(About this exercise): Pull every line from the records that has the word "agent" in it.

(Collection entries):
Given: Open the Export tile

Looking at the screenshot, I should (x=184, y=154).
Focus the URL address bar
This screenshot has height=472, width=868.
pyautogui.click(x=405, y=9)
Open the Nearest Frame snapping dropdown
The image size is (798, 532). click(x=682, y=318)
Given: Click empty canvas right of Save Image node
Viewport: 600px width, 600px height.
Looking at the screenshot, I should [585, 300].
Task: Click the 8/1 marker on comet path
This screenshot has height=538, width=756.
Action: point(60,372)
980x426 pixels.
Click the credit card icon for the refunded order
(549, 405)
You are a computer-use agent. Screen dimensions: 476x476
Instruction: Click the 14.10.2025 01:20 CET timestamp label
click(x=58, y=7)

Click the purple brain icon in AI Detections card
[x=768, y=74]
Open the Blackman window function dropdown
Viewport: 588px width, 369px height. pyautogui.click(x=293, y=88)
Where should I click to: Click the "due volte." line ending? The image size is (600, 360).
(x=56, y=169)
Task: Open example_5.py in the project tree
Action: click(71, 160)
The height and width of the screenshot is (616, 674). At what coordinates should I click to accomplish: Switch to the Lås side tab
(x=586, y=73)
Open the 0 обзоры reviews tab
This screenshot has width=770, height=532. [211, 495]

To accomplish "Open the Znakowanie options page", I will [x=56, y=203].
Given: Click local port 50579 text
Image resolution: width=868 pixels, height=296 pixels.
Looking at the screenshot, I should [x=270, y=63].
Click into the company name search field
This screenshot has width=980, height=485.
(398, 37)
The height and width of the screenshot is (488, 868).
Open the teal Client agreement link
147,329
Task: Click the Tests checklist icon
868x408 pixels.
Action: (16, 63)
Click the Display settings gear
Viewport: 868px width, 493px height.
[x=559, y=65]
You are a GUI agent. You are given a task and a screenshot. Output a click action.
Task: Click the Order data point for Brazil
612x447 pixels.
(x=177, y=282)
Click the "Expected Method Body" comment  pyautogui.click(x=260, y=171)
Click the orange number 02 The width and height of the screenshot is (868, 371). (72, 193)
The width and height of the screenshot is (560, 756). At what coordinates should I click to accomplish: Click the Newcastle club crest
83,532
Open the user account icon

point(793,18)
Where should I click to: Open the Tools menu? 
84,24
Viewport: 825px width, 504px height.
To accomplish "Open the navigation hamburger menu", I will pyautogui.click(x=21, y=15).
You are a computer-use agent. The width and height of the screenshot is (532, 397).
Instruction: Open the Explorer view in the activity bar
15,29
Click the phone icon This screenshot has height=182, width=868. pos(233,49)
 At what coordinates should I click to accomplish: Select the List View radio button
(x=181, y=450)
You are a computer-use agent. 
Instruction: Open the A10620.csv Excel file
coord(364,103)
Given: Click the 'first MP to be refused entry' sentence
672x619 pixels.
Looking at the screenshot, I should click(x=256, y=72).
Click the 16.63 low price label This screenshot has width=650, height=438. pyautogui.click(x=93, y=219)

(Solution):
You are a computer-use agent. Screen dimensions: 476x476
You are a GUI agent. You are given a task and a screenshot. Output a click action.
You are a computer-use agent. The width and height of the screenshot is (532, 397).
You are a computer-use agent. 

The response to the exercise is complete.